Stanley Ho and his STDM consortium monopolized Macau’s gambling industry (Image: http://31.cdn.bit2host.eu)

Macau is the Chinese enclave that has long been a destination for gambling tourists but over recent years the booming casino industry in the region has taken a hit.

The Gambling History of Macau

Gambling in Macau has been legal ever since the 1850s when the Portuguese government that ruled at the time introduced the activity. Since then, Macau has enjoyed a growing gambling industry that has seen it become known as the “Monte Carlo of the Orient” and it even reached a peak of being considered the world’s most popular gambling destination ahead of Las Vegas and Atlantic City.

Macau initially only offered Chinese gambling games such as Fan-Tan but casino games such as roulette, blackjack, and poker that rose to prominence in Western culture made their way over to the region at the early part of the 20th century.

Enter Stanley Ho

A huge turning point in the evolution of Macau’s gambling industry came in 1962 when the Macau government allowed a consortium of Macau and Hong Kong businessmen led by Stanley Ho, called the Sociedade de Turismo e Diversoes de Macau (STDM), to take over the monopoly rights of all forms of gambling in Macau. The consortium modernized the gambling market within Macau and improved transport links to the enclave that helped to attract more tourists to the area with a large number coming from Hong Kong.

Gambling Gets Modernized

The STDM held onto the monopoly rights until 2001 when they expired. Macau had been transferred to being governed by China in 1999 and in 2002 the new Chinese-led Macau government ended the monopoly of the gambling industry and handed out licenses to six casino operators including Sociedade de Jogos de Macau (a re-formed consortium involving members of the STDM group, also known as SJM Holdings), Las Vegas Sands, Wynn Resorts, MGM Mirage, Pansy Ho Chiu-king, and Galaxy Entertainment Group. Business boomed for the modernized gambling industry in Macau and in 2011 the leading casino operator in Macau of SJM Holdings was boasting revenues of US$9.7 billion.

Macau casinos

The future of Macau’s gambling industry hangs in the balance. (Image: http://cdn2.hubspot.net)

Too Good For Too Long

Unfortunately, this was a lucrative period for the Macau gambling industry that was set to hit a decline. As more money found its way to the Chinese enclave, forces at work beneath the surface began to try and take advantage of this increased wealth. It was soon alleged that criminal gangs and organisations were using the Macau gambling industry to launder money, fund the Triads, and hide money earned through corrupt methods.

These corruption claims have materialized due to Macau’s revenues relying so heavily on the gambling habits of the high rollers. Due to the large amounts of money being exchanged during games played by high rollers, they are never keen to gamble in the public domain and largely remain confined to private VIP back rooms. It is in these VIP back rooms that the authorities believe the key to cracking the corruption can be found.

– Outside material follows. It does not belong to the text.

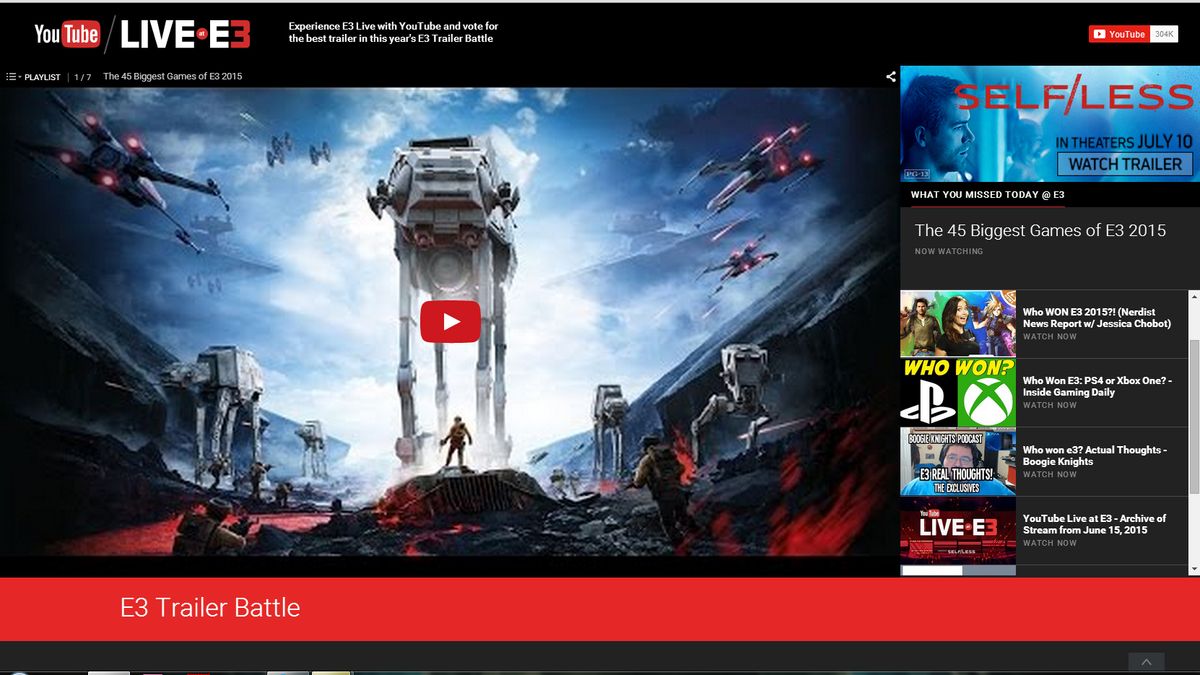The image size is (1200, 675).
Task: Click the share icon above the video
Action: (x=888, y=75)
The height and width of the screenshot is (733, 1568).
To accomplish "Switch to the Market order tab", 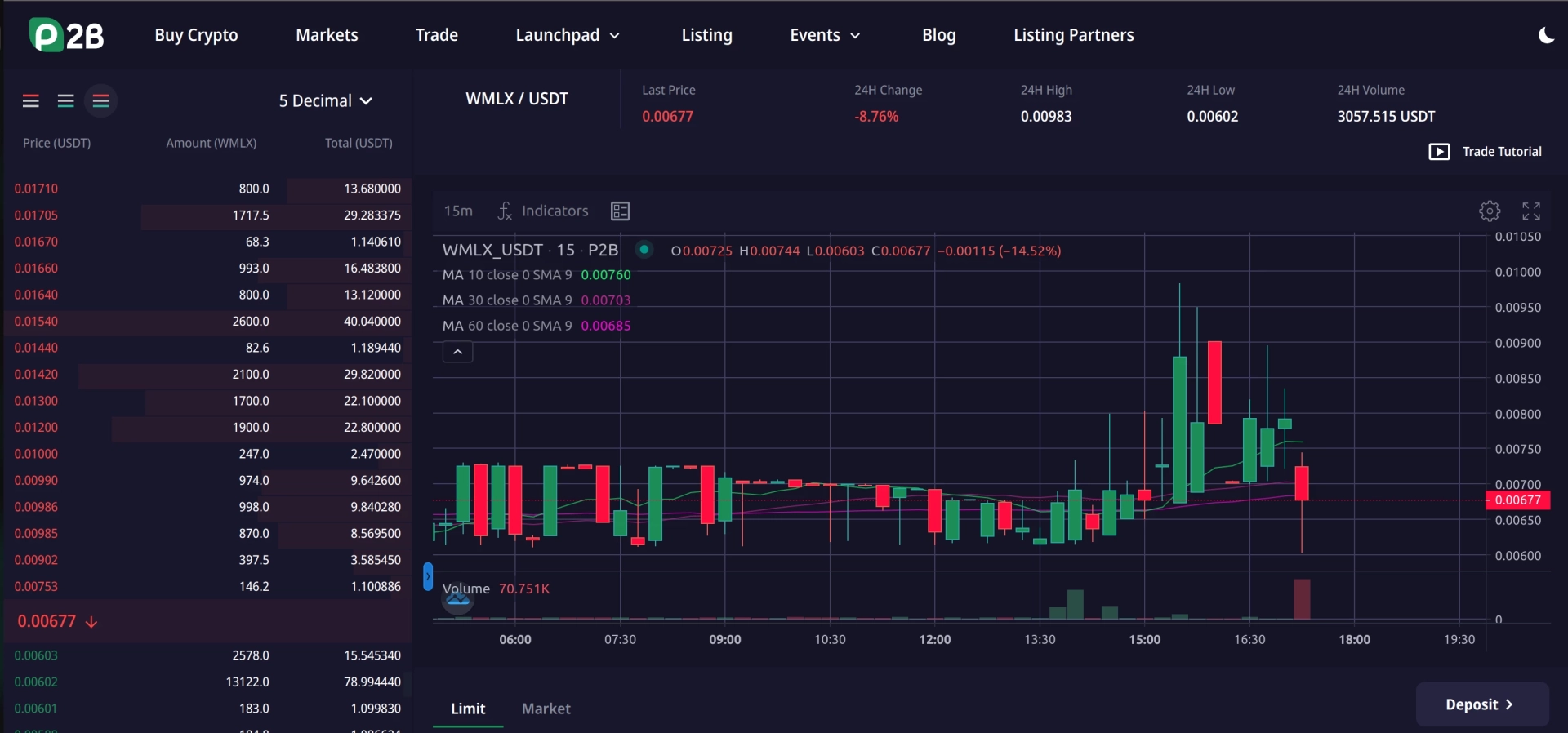I will 546,709.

However, these VIP back rooms are not often managed by the casinos themselves. Instead they are managed by gambling junket operators who organise the games themselves. US-owned casinos state that they have complete control over what activities go on in their properties. The other casinos do not offer such a degree of transparency. It was even suggested in a 2013 report to the US congress that up to US$200 billion in revenues in Macau goes untraced through the junkets.

The Corruption Crackdown

The opaque shadows formed by these VIP back rooms and the allegations of corruption within Macau led to the government announcing a crackdown on corruption. High rollers involved in the junkets have been the target of the Chinese government with Chinese nationals now no longer allowed to take more than US$3,000 out of China at one time or more than US$50,000 in one year. Due to an estimated 80% of the confirmed casino revenues in Macau coming from the high rollers, this has had a massive impact on the region’s gambling industry figures.

At the beginning of 2015, revenues in Macau were down by a record 38.8% for April on a year-on-year basis. This was the eleventh consecutive fall in revenues for Macau casinos as high rollers have steered clear of the region due to tightened laws and regulations. The Chinese new year in February also could not deliver improved figures with revenues down 30% in 2015 compared to the same period in 2014.

Strive to Survive

A number of casinos have resorted to turning their attention to the leisure, entertainment, and business conferences side of things. There is the attitude that in order to survive, Macau must learn to adapt to the new business environment that has been forced upon its industry. The Chinese government is seemingly succeeding in its battle to rid Macau of corruption. However, the official figures might suggest the corruption is being dealt with but there is no true indication of whether the government clampdown is having any impact on the corruption going on out of sight with untraceable money. The crackdown might be putting some operators off the idea of expanding their business interests. However, the challenges set by the government crackdown has seen some operators diversify their casinos in order to survive. A process of Darwinism could well be in place in Macau right now. Those operators that are strong enough and are willing to adapt will survive. Those that fail to do so could well find their place in the Macau gambling industry eradicated. How effectively the operators adapt will hold the key to Macau’s gambling future.